▶ _Instructions to follow_
Only one stretch of the records below is wanted: the lines from the one holding "Image resolution: width=819" through the one holding "Click the Response". Return it exactly, both ends included.
+ + + +
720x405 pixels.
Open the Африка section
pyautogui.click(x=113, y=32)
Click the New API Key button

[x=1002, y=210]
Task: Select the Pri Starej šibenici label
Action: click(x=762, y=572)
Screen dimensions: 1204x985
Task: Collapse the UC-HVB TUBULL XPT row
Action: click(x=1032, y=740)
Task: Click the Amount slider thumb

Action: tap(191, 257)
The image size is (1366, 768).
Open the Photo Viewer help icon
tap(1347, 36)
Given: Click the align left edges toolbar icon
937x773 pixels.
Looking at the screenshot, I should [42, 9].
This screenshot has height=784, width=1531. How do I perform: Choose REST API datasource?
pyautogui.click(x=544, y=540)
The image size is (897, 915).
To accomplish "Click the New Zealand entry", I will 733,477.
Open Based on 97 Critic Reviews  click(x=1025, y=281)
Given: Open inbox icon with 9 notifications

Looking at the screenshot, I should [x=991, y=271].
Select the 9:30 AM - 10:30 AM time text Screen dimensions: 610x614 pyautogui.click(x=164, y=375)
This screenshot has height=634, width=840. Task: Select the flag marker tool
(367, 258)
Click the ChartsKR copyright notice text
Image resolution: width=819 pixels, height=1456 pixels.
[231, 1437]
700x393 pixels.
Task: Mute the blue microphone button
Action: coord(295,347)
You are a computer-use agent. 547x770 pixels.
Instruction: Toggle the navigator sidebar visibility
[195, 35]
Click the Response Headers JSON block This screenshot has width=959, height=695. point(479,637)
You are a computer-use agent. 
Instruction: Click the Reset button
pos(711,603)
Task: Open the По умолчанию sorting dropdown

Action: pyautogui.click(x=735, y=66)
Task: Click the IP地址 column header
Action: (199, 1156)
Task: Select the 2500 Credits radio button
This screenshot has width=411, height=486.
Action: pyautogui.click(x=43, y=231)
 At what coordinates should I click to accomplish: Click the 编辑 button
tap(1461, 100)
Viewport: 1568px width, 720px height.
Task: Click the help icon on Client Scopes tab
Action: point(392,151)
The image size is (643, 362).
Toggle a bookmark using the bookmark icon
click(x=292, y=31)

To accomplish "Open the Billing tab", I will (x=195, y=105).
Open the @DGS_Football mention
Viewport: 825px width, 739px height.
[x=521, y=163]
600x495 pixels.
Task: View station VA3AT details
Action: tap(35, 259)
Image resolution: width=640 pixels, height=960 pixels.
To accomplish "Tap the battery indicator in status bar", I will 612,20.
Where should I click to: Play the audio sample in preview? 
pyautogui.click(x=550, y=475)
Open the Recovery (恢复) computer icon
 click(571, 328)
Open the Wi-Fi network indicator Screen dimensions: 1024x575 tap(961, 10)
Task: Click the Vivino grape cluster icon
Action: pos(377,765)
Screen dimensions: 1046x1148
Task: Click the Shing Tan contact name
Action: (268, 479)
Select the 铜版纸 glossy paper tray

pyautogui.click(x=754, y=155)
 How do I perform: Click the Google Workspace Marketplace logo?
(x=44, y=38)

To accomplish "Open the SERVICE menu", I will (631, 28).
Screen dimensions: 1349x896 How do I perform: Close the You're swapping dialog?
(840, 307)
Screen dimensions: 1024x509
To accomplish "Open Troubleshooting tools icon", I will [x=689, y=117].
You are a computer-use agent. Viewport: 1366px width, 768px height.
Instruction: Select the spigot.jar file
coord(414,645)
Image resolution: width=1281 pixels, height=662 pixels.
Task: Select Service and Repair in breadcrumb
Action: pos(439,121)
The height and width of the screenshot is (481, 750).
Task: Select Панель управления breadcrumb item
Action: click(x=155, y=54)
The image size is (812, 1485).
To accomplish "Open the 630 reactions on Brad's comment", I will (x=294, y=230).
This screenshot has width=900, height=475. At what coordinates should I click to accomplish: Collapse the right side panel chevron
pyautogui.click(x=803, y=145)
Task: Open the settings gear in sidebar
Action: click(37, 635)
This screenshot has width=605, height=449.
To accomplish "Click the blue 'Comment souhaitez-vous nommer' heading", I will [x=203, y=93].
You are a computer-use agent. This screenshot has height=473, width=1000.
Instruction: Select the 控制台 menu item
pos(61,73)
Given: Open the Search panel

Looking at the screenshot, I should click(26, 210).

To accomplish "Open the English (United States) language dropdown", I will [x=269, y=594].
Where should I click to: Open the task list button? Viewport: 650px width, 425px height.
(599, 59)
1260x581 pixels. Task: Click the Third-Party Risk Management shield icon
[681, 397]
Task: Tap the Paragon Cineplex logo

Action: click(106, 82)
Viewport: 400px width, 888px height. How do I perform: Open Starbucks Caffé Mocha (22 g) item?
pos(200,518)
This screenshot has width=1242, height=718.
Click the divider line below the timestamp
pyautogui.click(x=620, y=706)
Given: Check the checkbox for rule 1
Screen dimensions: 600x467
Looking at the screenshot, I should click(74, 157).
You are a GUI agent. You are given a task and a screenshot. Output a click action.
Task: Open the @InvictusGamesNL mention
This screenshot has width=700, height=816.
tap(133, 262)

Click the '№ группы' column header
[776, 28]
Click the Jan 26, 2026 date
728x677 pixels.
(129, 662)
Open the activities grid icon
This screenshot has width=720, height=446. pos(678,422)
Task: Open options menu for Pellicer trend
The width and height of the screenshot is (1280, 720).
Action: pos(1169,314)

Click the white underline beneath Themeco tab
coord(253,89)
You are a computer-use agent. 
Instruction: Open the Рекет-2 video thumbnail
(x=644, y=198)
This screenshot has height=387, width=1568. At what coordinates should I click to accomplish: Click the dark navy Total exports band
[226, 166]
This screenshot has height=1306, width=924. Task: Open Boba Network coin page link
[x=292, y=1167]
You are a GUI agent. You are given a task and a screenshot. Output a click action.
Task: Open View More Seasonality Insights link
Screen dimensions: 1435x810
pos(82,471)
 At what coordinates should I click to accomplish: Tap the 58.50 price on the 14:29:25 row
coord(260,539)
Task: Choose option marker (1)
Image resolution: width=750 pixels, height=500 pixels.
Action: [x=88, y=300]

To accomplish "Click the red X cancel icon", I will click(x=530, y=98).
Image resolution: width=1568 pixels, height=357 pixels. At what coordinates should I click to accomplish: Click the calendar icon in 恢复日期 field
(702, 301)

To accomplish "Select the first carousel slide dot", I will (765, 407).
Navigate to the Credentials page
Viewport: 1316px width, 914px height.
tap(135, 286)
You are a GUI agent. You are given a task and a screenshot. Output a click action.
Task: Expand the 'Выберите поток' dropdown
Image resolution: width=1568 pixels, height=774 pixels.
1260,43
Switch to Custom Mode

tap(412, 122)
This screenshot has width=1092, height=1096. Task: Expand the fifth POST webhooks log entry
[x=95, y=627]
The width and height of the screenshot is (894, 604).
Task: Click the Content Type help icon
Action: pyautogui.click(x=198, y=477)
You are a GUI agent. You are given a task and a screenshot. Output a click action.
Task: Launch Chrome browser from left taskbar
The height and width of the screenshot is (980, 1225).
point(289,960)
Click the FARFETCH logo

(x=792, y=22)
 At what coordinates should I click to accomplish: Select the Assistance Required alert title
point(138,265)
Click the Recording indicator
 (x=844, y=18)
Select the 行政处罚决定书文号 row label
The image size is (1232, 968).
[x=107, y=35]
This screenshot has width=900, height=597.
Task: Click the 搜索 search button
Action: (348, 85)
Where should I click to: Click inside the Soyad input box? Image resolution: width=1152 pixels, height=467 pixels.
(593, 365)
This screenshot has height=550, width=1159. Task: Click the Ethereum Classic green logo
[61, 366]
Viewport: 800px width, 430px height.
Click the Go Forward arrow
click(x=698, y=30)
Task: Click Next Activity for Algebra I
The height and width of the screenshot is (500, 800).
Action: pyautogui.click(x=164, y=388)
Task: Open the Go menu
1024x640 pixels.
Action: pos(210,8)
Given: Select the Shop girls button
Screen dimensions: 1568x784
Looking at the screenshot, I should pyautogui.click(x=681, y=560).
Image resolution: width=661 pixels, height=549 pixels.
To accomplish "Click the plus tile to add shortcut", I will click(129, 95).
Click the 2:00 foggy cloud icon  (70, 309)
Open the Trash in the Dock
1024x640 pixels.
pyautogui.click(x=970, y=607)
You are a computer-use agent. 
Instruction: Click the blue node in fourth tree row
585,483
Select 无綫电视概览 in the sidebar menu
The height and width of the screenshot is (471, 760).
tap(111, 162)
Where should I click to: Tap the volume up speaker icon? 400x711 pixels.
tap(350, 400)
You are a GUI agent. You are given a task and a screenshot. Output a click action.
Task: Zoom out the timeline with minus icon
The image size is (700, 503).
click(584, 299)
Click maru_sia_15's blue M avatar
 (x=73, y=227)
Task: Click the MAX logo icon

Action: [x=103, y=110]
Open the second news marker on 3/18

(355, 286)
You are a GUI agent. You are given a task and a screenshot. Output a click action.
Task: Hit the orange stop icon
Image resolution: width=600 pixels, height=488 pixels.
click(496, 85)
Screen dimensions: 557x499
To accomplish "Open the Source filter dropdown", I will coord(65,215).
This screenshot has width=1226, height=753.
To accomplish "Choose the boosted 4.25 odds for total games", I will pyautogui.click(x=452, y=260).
+ + + +
▶ _Solution to this problem_
Image resolution: width=819 pixels, height=1456 pixels.
[231, 1437]
700x393 pixels.
Task: Mute the blue microphone button
Action: coord(295,347)
You are a computer-use agent. 547x770 pixels.
Instruction: Toggle the navigator sidebar visibility
[195, 35]
Click the Response Headers JSON block This screenshot has width=959, height=695. point(479,637)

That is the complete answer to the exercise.